- _WHAT THIS TASK INVOLVES_:
Return all lines from the listing below in which "search" appears.

++++

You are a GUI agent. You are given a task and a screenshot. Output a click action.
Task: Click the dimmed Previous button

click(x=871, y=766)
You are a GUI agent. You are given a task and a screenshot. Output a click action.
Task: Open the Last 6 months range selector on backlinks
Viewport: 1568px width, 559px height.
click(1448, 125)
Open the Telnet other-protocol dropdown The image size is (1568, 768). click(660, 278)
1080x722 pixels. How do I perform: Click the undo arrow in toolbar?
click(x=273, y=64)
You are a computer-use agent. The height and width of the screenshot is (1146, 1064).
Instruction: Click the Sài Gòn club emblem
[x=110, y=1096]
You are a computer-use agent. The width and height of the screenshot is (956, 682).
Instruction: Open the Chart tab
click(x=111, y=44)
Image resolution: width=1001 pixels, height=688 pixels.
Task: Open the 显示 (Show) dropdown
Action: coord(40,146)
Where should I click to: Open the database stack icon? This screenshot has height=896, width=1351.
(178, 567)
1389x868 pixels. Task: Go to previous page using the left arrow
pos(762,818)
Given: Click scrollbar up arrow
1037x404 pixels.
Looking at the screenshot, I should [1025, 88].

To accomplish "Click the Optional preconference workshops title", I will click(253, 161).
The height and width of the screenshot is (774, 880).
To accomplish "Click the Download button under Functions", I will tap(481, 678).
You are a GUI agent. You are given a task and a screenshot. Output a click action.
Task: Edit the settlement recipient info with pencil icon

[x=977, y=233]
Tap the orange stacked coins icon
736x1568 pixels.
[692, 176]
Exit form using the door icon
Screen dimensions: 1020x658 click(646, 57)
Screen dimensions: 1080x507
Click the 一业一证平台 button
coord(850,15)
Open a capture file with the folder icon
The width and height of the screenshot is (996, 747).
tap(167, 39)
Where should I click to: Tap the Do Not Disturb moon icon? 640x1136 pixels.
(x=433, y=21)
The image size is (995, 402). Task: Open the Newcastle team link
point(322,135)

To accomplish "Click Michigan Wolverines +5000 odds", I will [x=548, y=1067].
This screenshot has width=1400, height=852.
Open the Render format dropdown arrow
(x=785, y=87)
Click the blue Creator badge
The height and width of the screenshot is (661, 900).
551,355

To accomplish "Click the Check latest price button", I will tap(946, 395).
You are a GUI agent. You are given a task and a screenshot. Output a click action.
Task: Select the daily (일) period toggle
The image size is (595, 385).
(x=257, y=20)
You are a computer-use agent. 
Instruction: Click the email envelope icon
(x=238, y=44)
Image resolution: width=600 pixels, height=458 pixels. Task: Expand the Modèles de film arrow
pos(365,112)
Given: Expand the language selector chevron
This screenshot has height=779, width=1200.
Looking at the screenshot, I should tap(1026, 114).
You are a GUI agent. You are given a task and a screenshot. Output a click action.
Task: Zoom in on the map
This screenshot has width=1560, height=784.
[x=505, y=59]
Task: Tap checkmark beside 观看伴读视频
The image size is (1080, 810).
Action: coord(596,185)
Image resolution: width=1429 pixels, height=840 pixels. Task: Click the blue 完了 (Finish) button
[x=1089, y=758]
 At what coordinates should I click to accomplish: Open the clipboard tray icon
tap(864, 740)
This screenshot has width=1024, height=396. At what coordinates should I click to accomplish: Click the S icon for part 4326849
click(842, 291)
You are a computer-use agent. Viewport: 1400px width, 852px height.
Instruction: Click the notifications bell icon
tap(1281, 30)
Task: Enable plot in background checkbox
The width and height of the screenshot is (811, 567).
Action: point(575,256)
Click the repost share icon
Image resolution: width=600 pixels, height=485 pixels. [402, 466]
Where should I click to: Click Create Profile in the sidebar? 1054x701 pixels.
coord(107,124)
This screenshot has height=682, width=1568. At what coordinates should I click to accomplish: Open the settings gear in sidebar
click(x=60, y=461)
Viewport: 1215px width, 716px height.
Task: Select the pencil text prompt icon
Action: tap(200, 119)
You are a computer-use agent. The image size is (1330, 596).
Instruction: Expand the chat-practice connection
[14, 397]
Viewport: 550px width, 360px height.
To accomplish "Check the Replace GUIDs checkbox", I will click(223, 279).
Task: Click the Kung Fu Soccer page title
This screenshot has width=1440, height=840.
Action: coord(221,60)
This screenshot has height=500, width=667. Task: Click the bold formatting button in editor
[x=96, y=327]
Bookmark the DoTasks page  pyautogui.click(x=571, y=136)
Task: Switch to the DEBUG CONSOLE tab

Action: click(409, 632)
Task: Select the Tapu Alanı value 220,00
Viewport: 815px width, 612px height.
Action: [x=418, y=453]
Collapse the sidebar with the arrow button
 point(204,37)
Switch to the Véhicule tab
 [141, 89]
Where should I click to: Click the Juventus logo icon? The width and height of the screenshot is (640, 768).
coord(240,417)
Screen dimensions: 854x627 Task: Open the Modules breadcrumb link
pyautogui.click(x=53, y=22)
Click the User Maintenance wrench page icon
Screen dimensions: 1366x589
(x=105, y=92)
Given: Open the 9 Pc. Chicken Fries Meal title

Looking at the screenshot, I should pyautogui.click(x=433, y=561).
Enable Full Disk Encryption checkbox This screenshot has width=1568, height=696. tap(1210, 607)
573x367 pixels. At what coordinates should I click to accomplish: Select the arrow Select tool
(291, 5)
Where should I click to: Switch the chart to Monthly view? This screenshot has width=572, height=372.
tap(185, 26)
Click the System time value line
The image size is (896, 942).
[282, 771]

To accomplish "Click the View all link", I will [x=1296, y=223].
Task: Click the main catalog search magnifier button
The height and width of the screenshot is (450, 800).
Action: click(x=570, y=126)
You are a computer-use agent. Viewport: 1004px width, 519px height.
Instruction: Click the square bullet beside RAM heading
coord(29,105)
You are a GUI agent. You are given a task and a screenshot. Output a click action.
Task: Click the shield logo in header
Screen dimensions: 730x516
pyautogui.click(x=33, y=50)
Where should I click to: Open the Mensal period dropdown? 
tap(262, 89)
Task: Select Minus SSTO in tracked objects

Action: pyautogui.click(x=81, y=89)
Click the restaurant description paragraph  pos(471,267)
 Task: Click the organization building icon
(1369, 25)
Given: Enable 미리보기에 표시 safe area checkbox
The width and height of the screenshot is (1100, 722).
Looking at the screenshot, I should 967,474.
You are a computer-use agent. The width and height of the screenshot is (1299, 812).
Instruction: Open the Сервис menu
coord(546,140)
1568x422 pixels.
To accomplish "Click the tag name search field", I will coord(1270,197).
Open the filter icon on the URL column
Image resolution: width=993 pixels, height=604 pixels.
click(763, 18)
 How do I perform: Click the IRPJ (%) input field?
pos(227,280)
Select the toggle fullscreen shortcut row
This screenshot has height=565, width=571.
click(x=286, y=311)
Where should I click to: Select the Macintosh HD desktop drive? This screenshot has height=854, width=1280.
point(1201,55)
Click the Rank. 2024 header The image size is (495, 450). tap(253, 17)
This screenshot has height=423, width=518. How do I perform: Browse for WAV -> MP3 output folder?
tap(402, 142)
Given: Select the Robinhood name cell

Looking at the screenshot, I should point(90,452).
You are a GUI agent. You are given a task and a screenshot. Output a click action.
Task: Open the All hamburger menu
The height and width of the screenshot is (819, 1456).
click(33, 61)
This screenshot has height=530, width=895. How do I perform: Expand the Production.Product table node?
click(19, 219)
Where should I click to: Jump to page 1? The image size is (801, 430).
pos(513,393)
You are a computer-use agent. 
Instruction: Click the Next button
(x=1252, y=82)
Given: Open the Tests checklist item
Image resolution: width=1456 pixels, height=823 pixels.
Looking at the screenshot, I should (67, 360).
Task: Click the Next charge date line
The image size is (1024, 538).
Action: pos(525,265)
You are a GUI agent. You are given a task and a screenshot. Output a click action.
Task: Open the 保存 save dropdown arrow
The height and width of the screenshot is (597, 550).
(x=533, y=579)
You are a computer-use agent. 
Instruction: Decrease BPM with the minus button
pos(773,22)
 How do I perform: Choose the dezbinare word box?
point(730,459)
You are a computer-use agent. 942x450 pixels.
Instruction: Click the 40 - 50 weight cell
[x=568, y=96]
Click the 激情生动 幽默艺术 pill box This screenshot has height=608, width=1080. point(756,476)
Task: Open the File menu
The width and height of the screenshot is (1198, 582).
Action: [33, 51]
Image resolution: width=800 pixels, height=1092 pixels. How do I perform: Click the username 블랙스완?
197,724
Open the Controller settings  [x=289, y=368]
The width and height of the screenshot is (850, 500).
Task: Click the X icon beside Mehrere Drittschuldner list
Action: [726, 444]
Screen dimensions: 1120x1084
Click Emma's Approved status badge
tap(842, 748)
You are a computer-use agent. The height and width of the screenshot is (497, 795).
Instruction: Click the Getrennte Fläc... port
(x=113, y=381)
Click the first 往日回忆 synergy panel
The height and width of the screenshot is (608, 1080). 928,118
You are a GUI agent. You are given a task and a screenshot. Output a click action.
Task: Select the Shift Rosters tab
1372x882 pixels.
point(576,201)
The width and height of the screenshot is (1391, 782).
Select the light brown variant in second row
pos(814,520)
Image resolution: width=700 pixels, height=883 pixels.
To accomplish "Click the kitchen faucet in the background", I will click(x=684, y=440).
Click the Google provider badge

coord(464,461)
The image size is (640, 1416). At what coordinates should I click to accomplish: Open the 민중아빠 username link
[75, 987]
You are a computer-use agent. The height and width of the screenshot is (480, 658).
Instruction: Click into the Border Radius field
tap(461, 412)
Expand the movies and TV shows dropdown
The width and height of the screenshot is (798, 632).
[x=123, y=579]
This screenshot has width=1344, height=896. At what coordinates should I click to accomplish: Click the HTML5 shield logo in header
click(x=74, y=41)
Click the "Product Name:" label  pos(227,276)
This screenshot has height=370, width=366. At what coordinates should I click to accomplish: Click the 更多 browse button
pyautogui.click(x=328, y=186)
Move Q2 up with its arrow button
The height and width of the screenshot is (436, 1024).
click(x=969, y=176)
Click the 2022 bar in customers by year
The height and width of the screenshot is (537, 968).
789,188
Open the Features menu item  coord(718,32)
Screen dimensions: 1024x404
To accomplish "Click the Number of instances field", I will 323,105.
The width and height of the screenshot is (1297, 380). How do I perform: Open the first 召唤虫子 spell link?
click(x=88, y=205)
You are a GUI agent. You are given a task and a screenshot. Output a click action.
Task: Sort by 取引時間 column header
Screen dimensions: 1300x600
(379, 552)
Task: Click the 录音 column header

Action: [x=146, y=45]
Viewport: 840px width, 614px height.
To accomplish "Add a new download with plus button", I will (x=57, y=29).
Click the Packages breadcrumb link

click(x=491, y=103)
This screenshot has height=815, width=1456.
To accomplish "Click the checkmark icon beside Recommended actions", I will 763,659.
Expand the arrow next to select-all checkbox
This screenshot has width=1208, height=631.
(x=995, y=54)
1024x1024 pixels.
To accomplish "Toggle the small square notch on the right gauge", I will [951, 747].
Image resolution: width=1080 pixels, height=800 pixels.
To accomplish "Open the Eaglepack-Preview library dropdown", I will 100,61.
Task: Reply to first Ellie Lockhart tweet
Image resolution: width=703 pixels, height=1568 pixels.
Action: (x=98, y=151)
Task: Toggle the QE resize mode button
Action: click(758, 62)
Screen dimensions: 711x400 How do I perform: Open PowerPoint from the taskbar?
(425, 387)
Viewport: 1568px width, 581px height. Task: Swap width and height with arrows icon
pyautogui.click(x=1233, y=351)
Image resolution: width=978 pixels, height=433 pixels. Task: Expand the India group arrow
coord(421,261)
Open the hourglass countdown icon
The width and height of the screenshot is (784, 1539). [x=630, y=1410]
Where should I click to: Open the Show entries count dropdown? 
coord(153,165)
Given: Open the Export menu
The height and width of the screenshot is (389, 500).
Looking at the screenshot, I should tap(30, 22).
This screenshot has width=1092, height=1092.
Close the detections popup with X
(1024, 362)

++++

- _WORKED SOLUTION_:
Task: Click the main catalog search magnifier button
To accomplish "Click the tag name search field", I will coord(1270,197).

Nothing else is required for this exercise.